= Dharmica Mistry =

Australian scientist and entrepreneur

Dharmica Mistry is an Australian scientist and entrepreneur, who is the Director of Diagnostics Industry Engagement at MTPConnect and co-founder and former chief scientist of BCAL Diagnostics, a biotechnology company developing a blood test for early detection of breast cancer.

== Early life and education ==
Mistry was born in England to Indian parents of Gujarati descent. She moved to Australia when she was six years old and lived with her family in Sutherland Shire, Sydney. Mistry attended Oyster Bay Primary School, followed by Gymea Technology High School.

She graduated with a Bachelor of Science with Honours in Microbiology in 2007 at the University of Sydney. She then went on to complete a PhD in medicine at Macquarie University, focusing her research on novel biomarkers in blood and hair that can be used as the basis for blood tests for breast cancer.

== Career and research ==
Mistry was the founding scientist, and previously Chief Scientist, of medtech startup BCAL Diagnostics where she was developing a revolutionary blood test for the detection of breast cancer. From 2008, Mistry worked as a lab technician for a small Australian start-up company investigating the association between hair and breast cancer, using her own hair as a negative control. After graduating from the University of Sydney, Mistry and Peter French, a cell and molecular biologist, co-founded Breast Cancer-Associated Lipid (BCAL) Diagnostics with two other found investors. The company aims to commercialise their groundbreaking breast cancer screening test, which has proven 90 percent accurate in detecting the presence of the most common form of invasive cancer.

Mistry’s insight into the potential of fatty acids in the blood stream, to indicate the presence of breast cancer, led to the filing of an international patent and was the basis for the formation of BCAL Diagnostics in 2010. As Chief Scientist she had to arm herself with more than just scientific skills to successfully navigate the membrane between academia and industry.

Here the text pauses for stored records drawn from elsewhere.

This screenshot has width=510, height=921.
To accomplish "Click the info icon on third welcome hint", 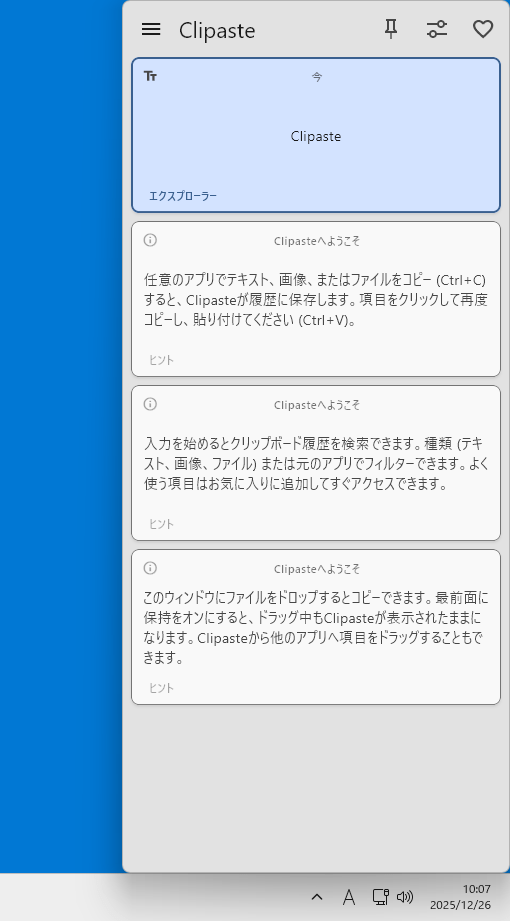I will 150,567.
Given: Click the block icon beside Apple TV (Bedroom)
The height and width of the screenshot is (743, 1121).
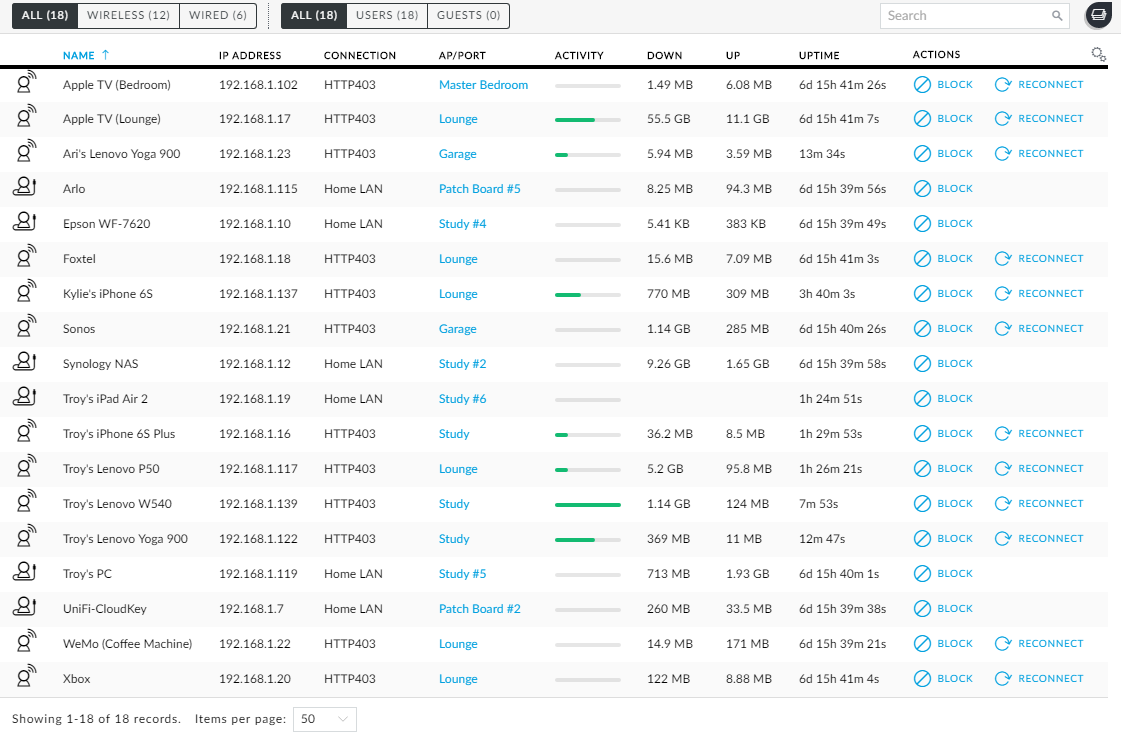Looking at the screenshot, I should click(922, 84).
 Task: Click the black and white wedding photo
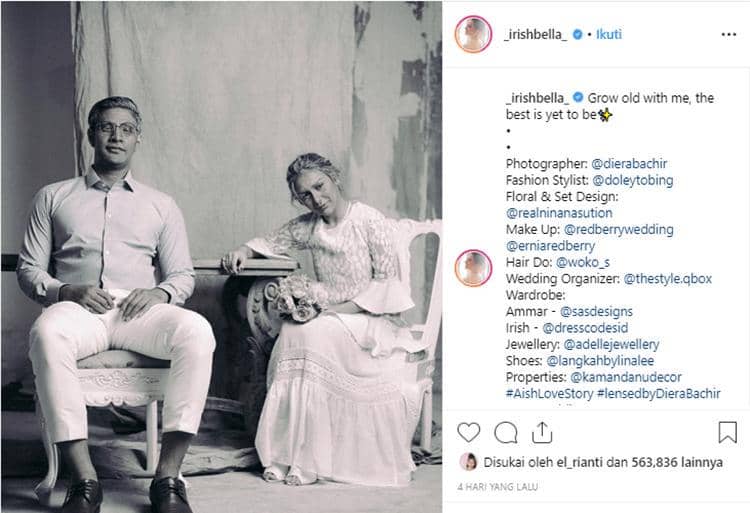pyautogui.click(x=221, y=257)
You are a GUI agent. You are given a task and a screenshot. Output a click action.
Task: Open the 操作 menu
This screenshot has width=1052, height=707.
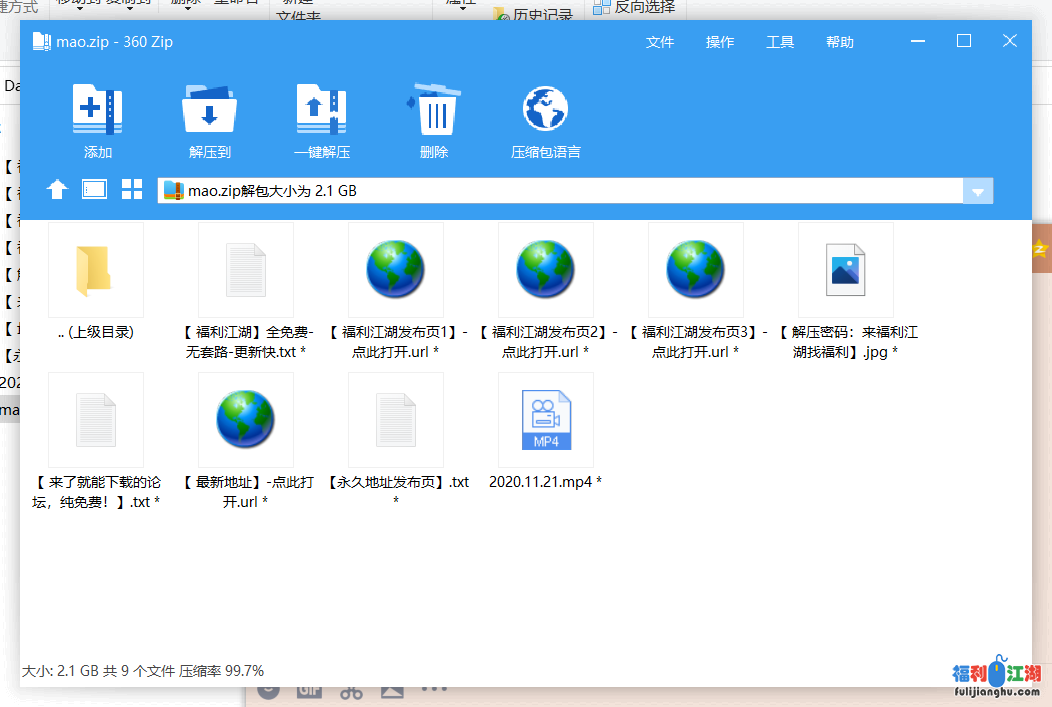pyautogui.click(x=720, y=42)
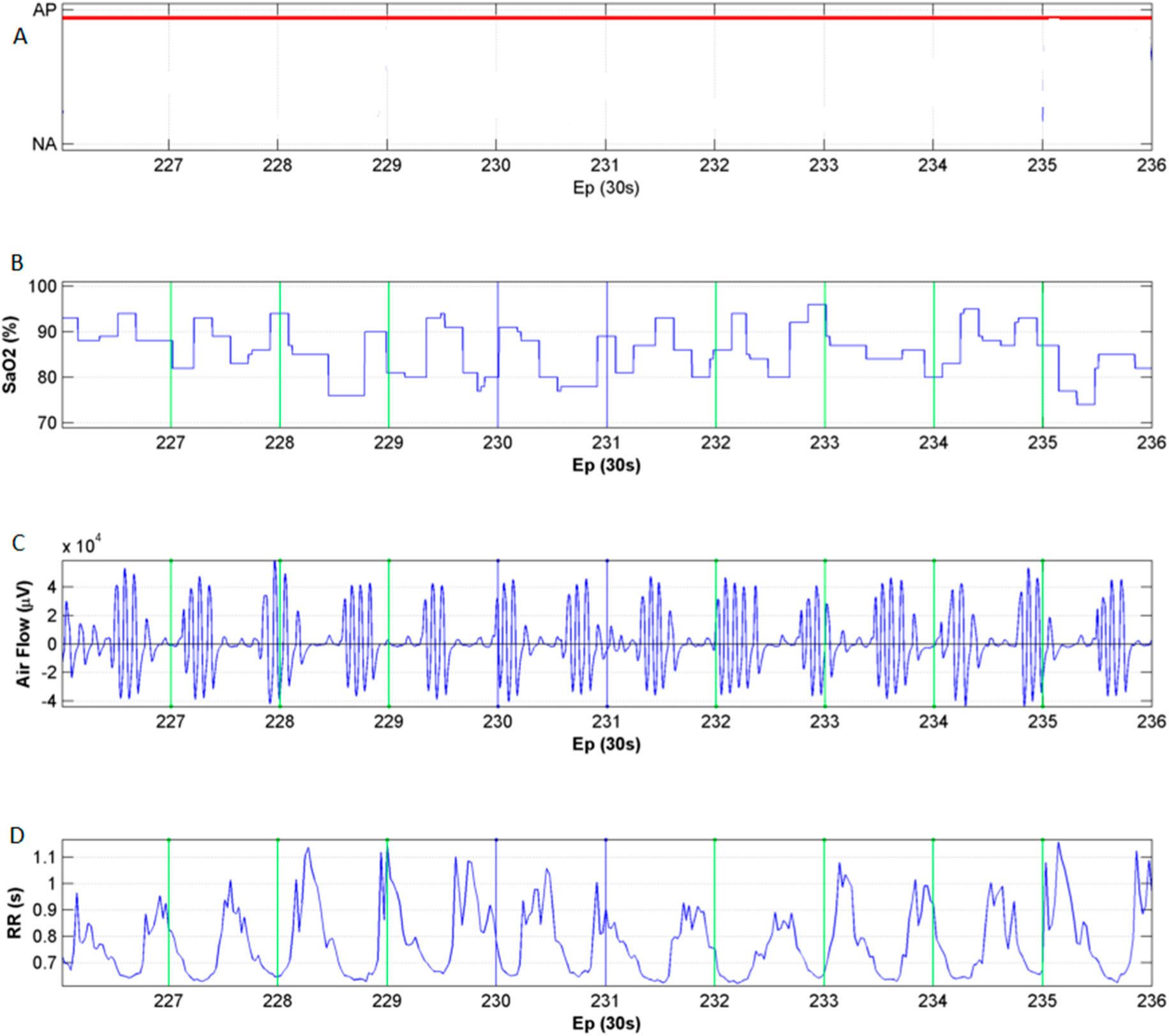Select the RR (s) y-axis title
This screenshot has width=1169, height=1036.
[14, 913]
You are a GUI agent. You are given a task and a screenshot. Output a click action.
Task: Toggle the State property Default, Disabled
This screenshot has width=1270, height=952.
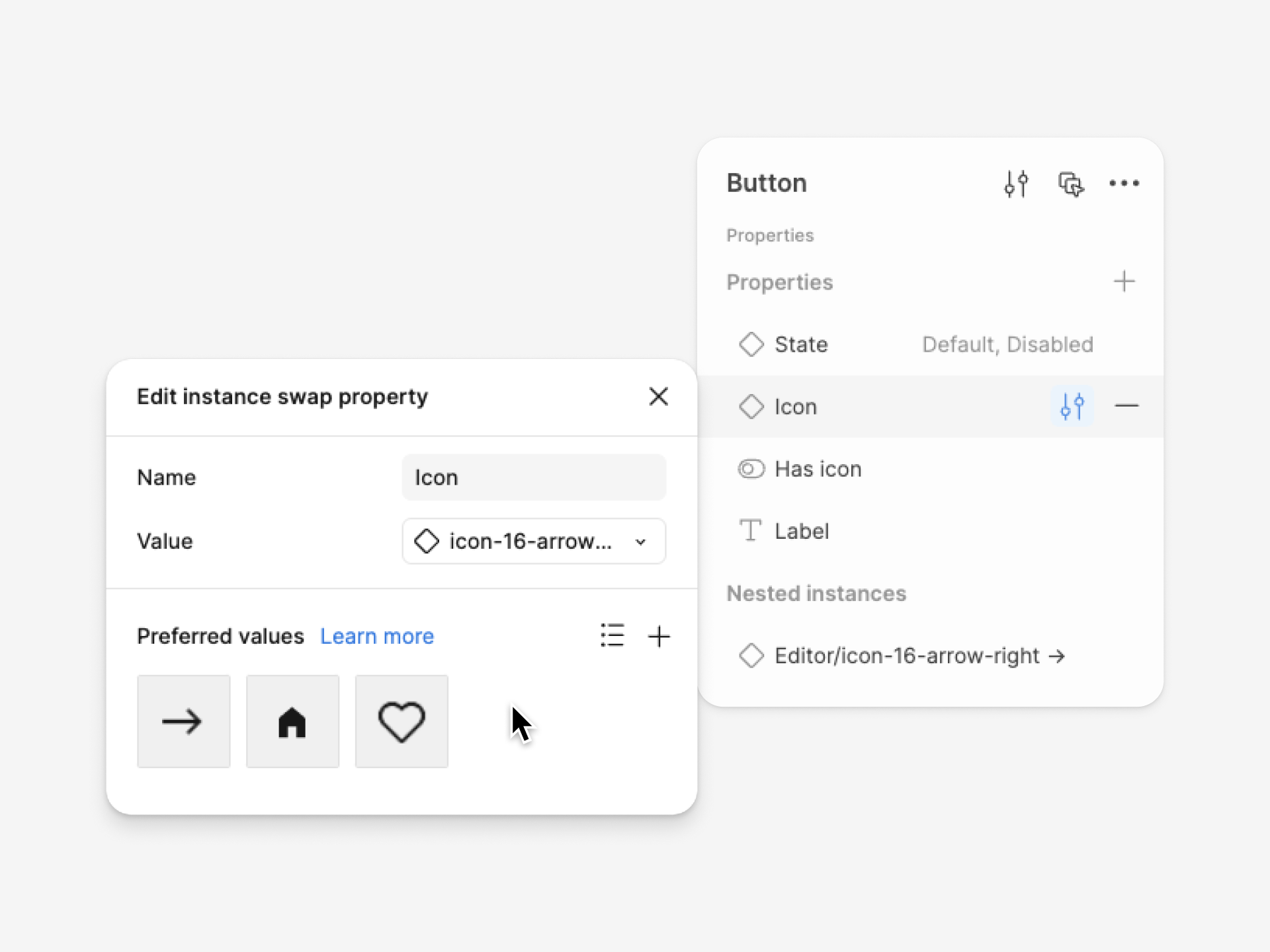(1006, 344)
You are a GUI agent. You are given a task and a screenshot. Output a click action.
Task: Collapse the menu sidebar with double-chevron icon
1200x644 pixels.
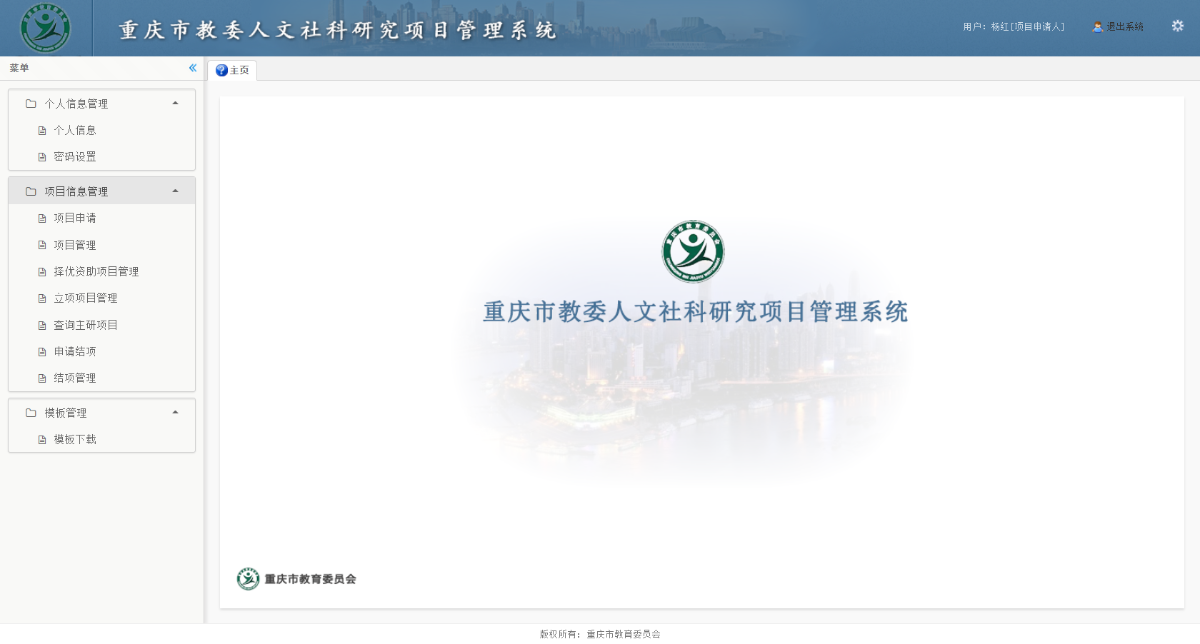[x=193, y=68]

In 2019, Mistry became the Head of Medtech and Biotech at deep tech incubator Cicada Innovations where she went on to support the medical innovation ecosystem through a number of startup and scaleup programs, providing mentorship and coaching for researchers, entrepreneurs and founding teams looking to commercialise their impactful technologies. This included the NSW Health Commercialisation Training Program (2021).

In 2022, Mistry was brought on as Director of Diagnostics Industry Engagement, to lead the development of a National Action Plan for the federal government on sovereign manufacturing capability and resilience for diagnostic technologies.

In 2023, Mistry was selected as part of The WILD Program which is a national leadership program designed to support outstanding STEM-qualified women to move into senior leadership and board positions.

== Awards ==
- Women in Leadership Development Program for STEM, issued by Department of the Prime Minister and Cabinet (Women’s Leadership and Development Program Grant) and Brandon BioCatalyst 2023
- Macquarie University Alumni Award: Medicine and Health, 2019
- Peoples Choice Award, Australian Technologies Competition, 2017
- InStyle Women Of Style, Science category, 2017
- Harvey Norman NSW Young Women of the Year, 2016
- Australian Financial Review BOSS Young Executive of the Year, 2016
- NSW Young Woman of the Year, 2016.